Handle Errors in your Batch Job… Like a Champ!

Fact: Jobs are tricky to handle when exceptions raise. The problem is the huge amounts of data that these jobs are designed to take. If you’re processing 1 million records you simply can’t log everything. Logs would become huge and unreadable. Not to mention the performance toll it would take. On the other hand, if you log too little then it’s impossible to know what went wrong, and if 30 thousand records failed, not knowing what’s wrong with them can be a royal pain. This is a trade-off not simple to overcome.

We took the feedback we got from the early releases around this issue, and now that Mule 3.5.0 and the Batch Module finally went GA with the May 2014 release, small but significant improvements took place to help you with these errors. Let’s take a look at some simple scenarios.

Before we start

This post assumes you’re familiar with the new Batch module included in 3.5. If that’s not the case, here’re some links you might want to read before continuing:

Records Failing in a Step

So, let’s take a simple scenario. I have a simple step and records tend to fail there.  This is the simplest manifestation of the trade-off we talked about at the beginning of this post. Logging a whole lot of unmanageable  text or log so little that is barely useful. The strategy we took here is to not log exceptions but to log stack traces. Yeap, you read correctly. When we found an exception in a step we perform the following algorithm:

  • Get the exception’s full stack trace
  • Strip that stack trace from any messages. Even if all records always throw the same exception, those messages probably contain record specific information. E.g: ‘user Walter White is not eligible because he’s wanted by the DEA’. The user Jesse Pinkman would throw a slightly different message, but bottom line is that the exception is actually the same.
  • Verify if this stack trace was already logged in the current step. If this is the first time that stack trace is found on the current step, then we log it adding a nice message saying that we will not log it again for the current step. Otherwise, if we already saw that stack trace in the given step, then we simply ignore it but keep count of how many times that exception was found

Let’s see an example of how the WantedByDEAException would be logged:

GOTCHA: This is done on a by step basis. If another step also throws the same exception, it WILL be logged once more for that step.

Exception Summary

The above is good. We get to see the exception without clogging the logs. However, because I only see the exception once, I don’t really know how many times it happened in total. For that we added an exception summary which is logged when the on-complete phase is reached. This summary shows for every exception type, how many times it happened in each step. Suppose that now we have a job with two steps, and both are capable of throwing BatchException. Then the exception summary would look like this:

Here we can see that the first step failed 10 times and the second failed 9.

Getting more out of the logs

As this post starts saying, the motivation for all of this is the trade-off between large chunks of data and logging efficiency, that’s why all the items described above work with Mule’s default configuration of only logging INFO level messages (if you’re not familiar with logging levels, take a look at this) .

There’re special cases like debugging or when you’re motivation to use batch is not the ability to handle large datasets but recoverability, resilience, management, etc (see this post for more examples). For those cases, you can get a whole lot of extra and extremely verbose information by setting the batch category to DEBUG level in your app’s log4j configuration like this:

CAUTION: Use the DEBUG level with care.
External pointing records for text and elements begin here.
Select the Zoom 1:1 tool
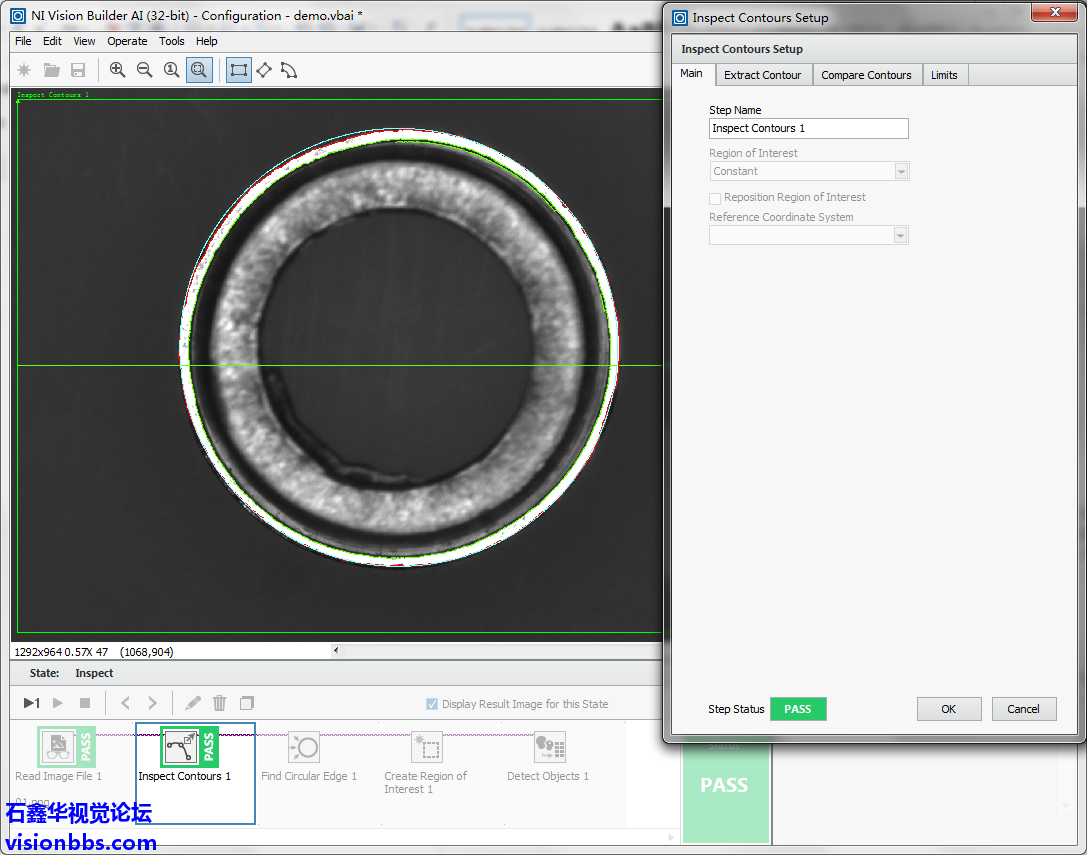 click(172, 70)
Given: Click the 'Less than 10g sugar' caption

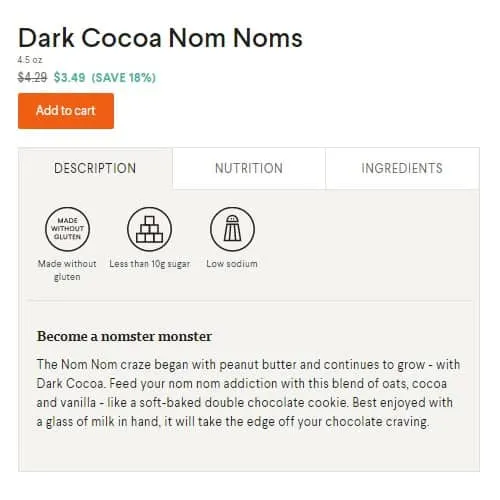Looking at the screenshot, I should click(150, 264).
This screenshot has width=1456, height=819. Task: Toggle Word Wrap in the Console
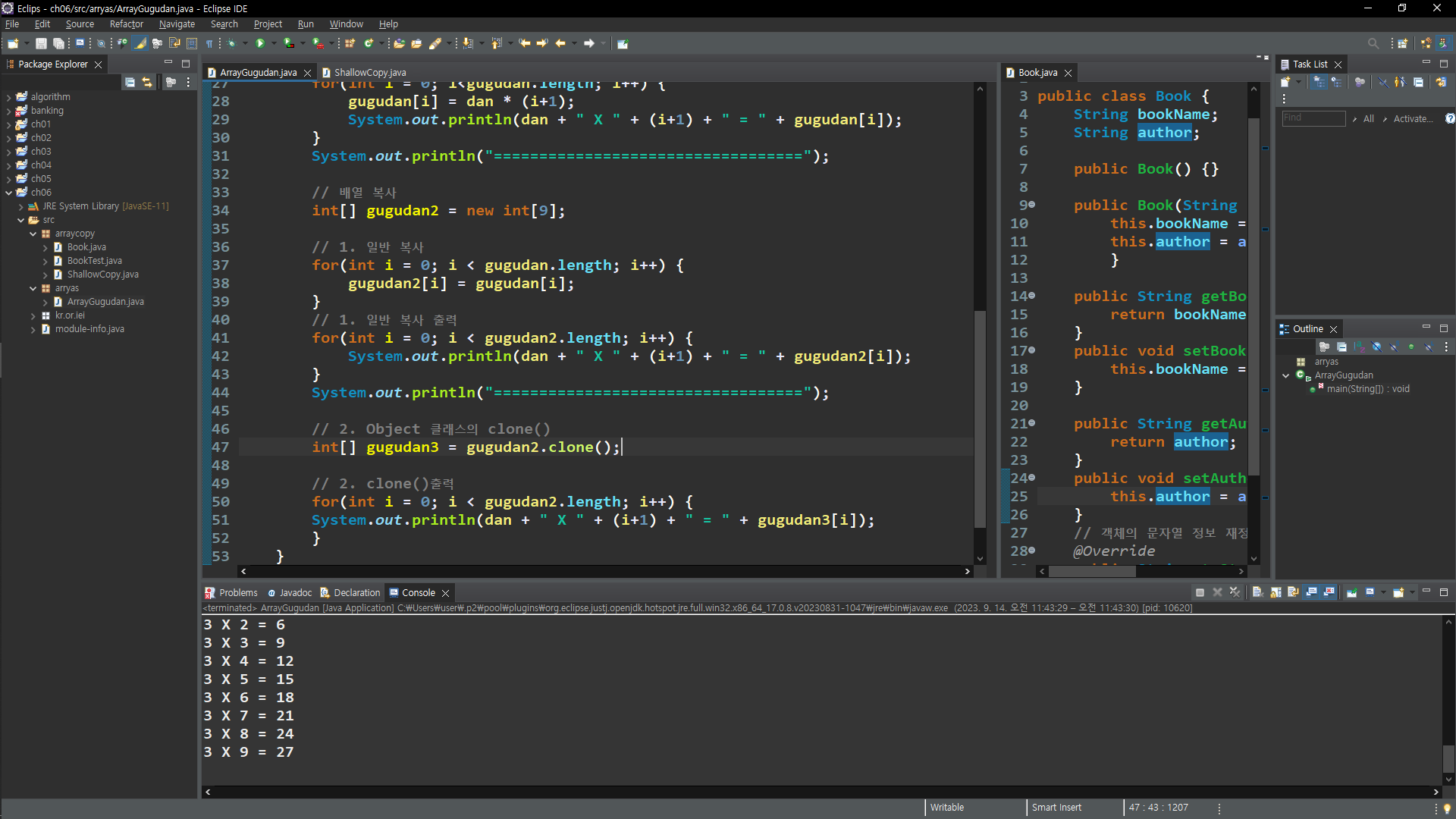coord(1293,593)
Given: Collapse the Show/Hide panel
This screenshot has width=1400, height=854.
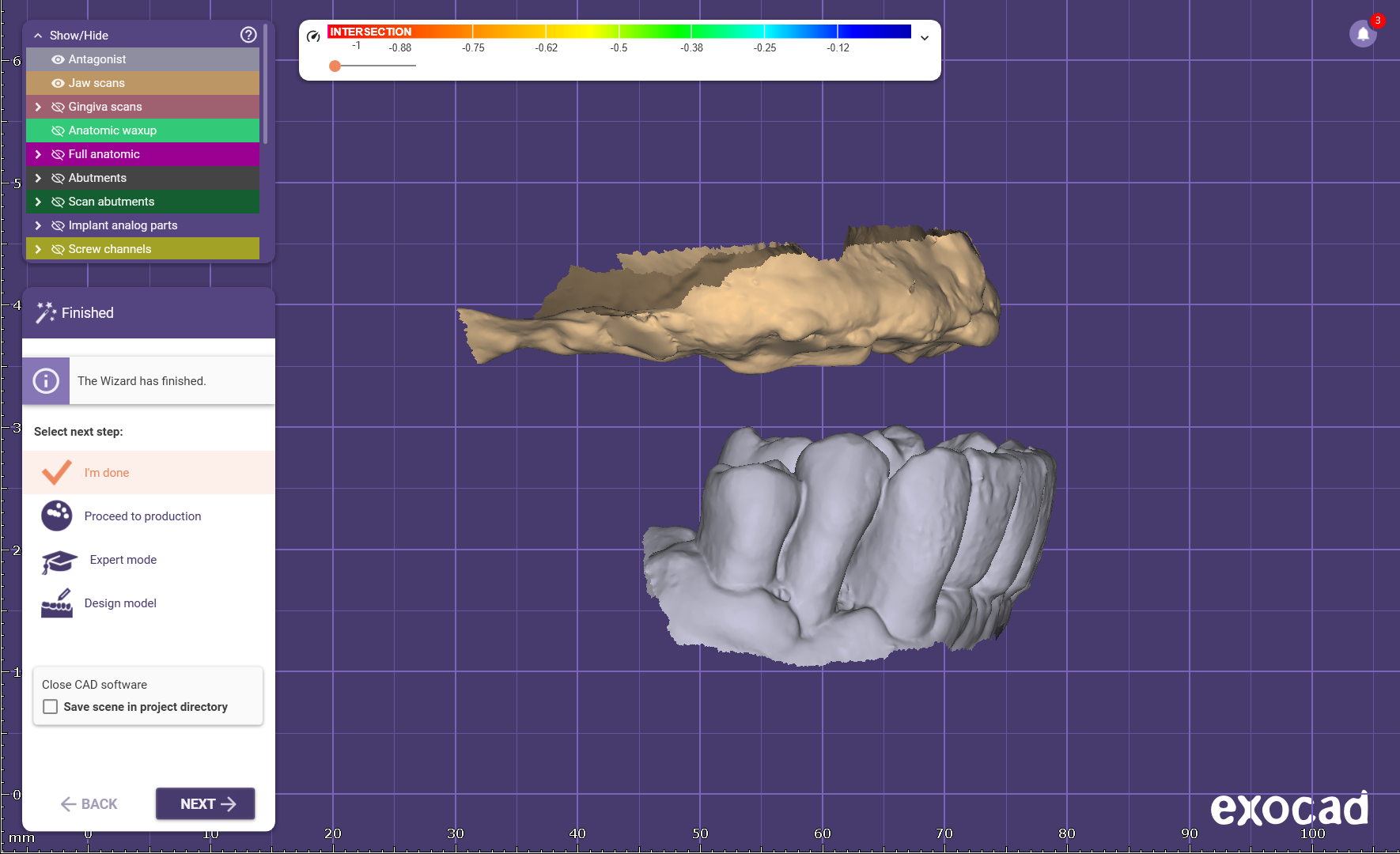Looking at the screenshot, I should click(38, 36).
Definitively not advised for production environments unless you’re absolutely sure that your jobs will not handle significantly large data sets.

Error Handling MEL functions

The early access release of the Batch module already shipped with some error handling MEL functions that can be used in the context of a batch step. Let’s refresh that real quick:

  • #[isSuccessfulRecord()]: Boolean functions which returns true if the current record has not thrown exceptions in any prior step.
  • #[isFailedRecord()]: Boolean functions which returns true if the current record has thrown exceptions in any prior step.
  • #[failureExceptionForStep(String)]: This function receives the name of a step as a String argument. If the current record threw exception on that step, then it returns the actual Exception object. Otherwise it returns null

Again, the above is just fine. However, we quickly learn that those felt short in some cases. Let’s consider the following scenario:

  • A batch job that polls files containing contact information. Those contacts are transformer using DataMapper and fed into the job
  • The first step transforms them again and inserts them into Salesforce
  • The second step transforms again and inserts them into Google Contacts

So far so good. The challenging new requirement is to be able to write into a JMS dead-letter queue per each record that has failed. To keep it simple, let’s just say that the message will be the exception itself. In case you haven’t noticed, there’s a gotcha in this requirement: each record could have failed in both steps, which means that the same record would translate into two JMS messages.

To support this and other similar scenarios, we added these additional functions which also require to be executed in the context of a batch step:

  • #[getStepExceptions()]: Returns a java Map<String, Exception> in which the keys are the name of a batch step in which the current record has failed and the value is the exception itself. If the record hasn’t failed in any step, this Map will be empty but will never be null. Also, the Map contains no entries for steps in which the record hasn’t failed.
  • #[getFirstException()]: Returns the Exception for the very first step in which the current record has failed. If the record hasn’t failed in any step, then it returns null.
  • #[getLastException()]: Returns the Exception for the last step in which the current record has failed. If the record hasn’t failed in any step, then it returns null.

So let’s take a look at how this application would look like:

As you see, a pretty standard Batch Job. Because this is an error handling post, I won’t go into detail of the whole app and I’ll just focus on the last step. Let’s take a closer look:

Since the goal of this step is to gather failures, it makes sense to skip the ones who haven’t got any, thus we set the accept policy to failures only.

The first thing we do is to use the set-payload processor and the getStepExceptions() MEL function together so that the message payload is set to the exceptions map.

Remember how we said before that a given record could have many exceptions? That’s the nice thing about this map, it gives you access to the exceptions found in all steps. Since our goal is to send the exceptions through JMS and we don’t care about the steps, we can simply use a foreach to iterate over the map’s values (the exceptions) and send them through a JMS outbound endpoint:

And we’re done! We have happily aggregated exceptions!

Summary

The above features were introduced in the GA release of Mule 3.5.0. We tried our best to help you find equilibrium between useful and meaningful messages without generating undesired verbosity. Have better ideas or suggestions? Please reach out!

Hope you liked this!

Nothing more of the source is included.